Your objective: Beginning at the line containing "The width and height of the screenshot is (1164, 1036).", repeat each line below exactly up to and including the line containing "out with the". Do not repeat the pictures.

Data supplied:
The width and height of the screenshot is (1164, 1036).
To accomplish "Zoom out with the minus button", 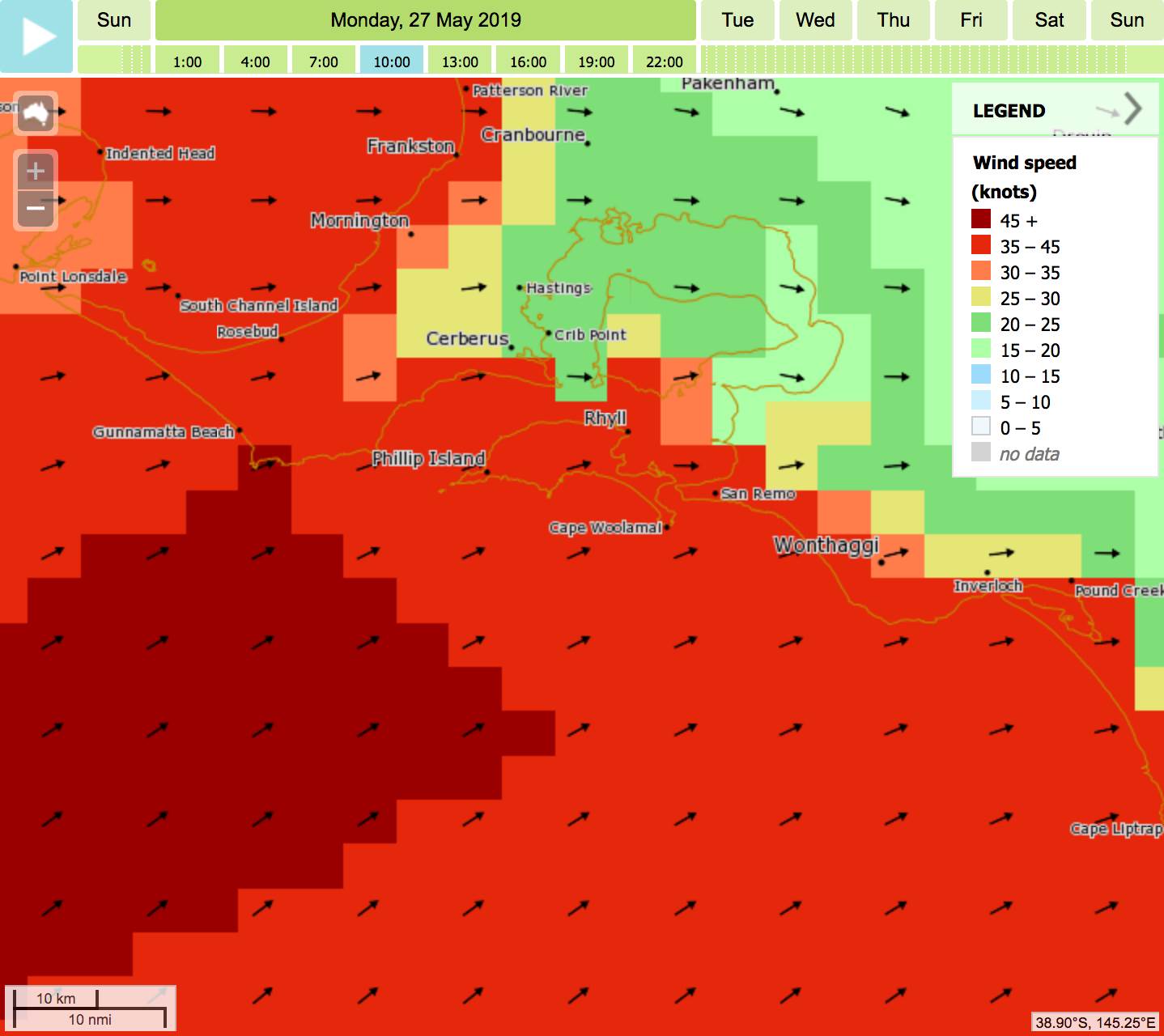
---
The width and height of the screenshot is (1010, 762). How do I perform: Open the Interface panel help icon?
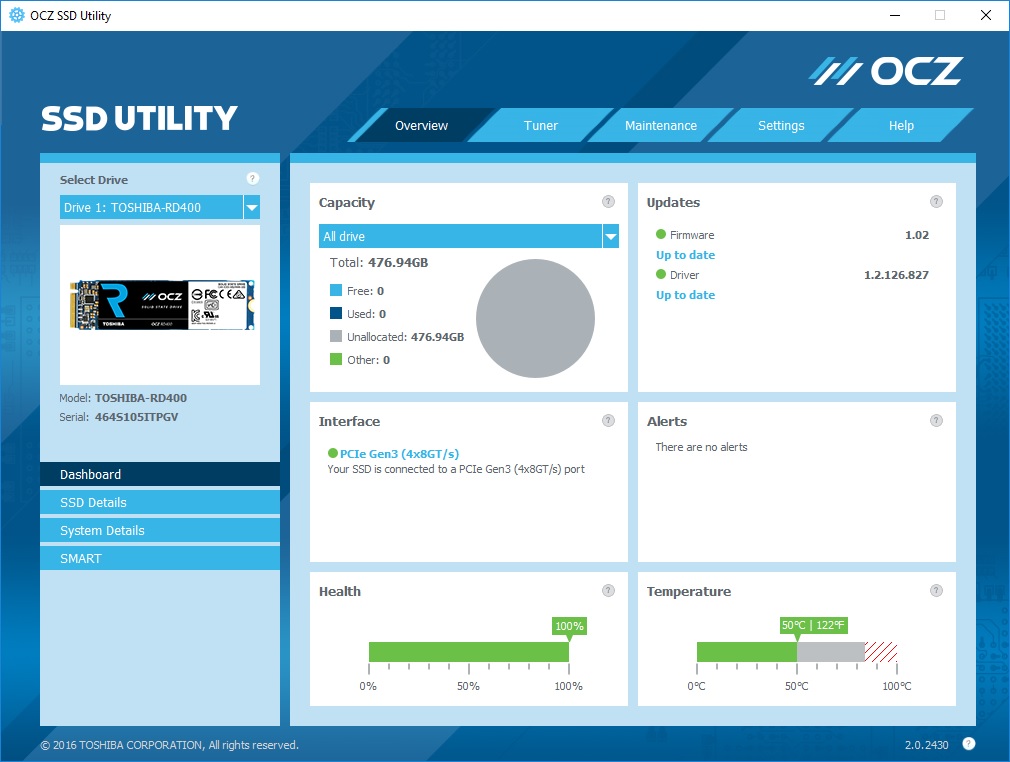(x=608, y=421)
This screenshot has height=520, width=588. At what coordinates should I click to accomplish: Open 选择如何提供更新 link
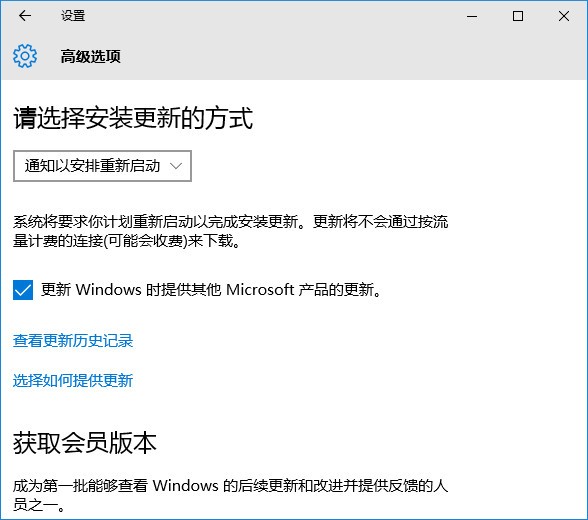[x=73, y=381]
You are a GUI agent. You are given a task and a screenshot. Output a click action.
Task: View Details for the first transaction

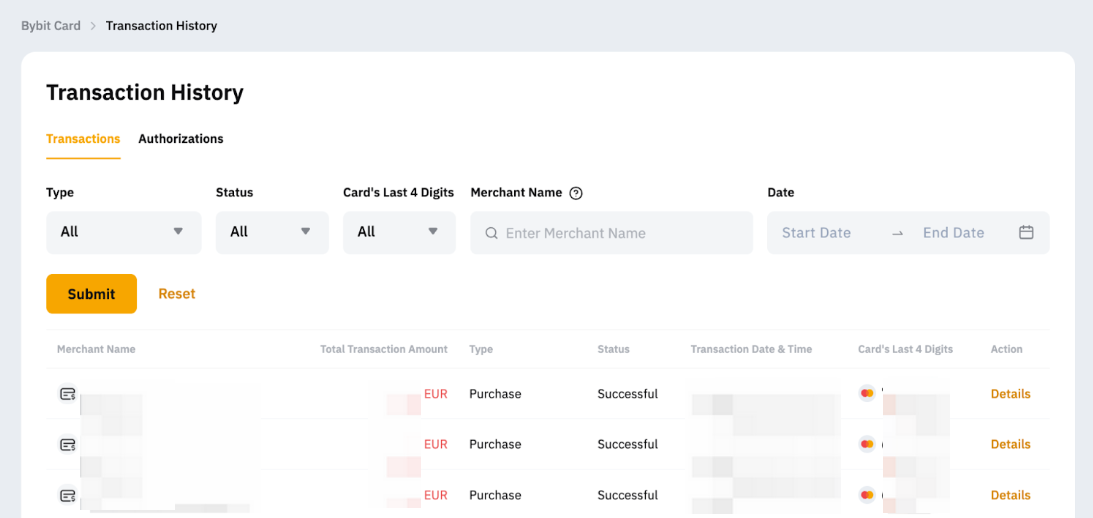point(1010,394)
* * *
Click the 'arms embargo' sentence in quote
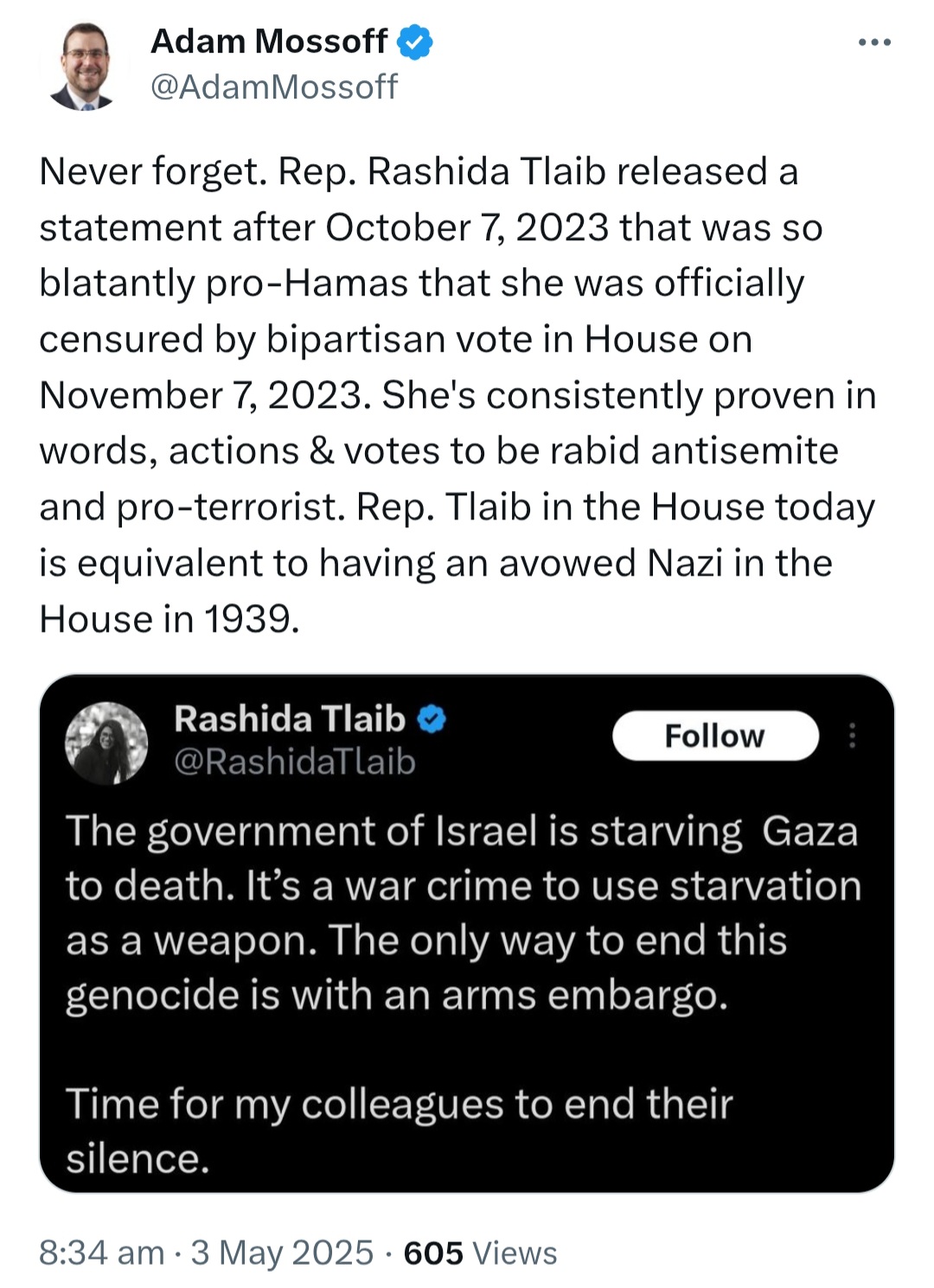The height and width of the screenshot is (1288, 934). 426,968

Result:
The width and height of the screenshot is (1164, 1036).
To accomplish "Zoom out with the minus button", 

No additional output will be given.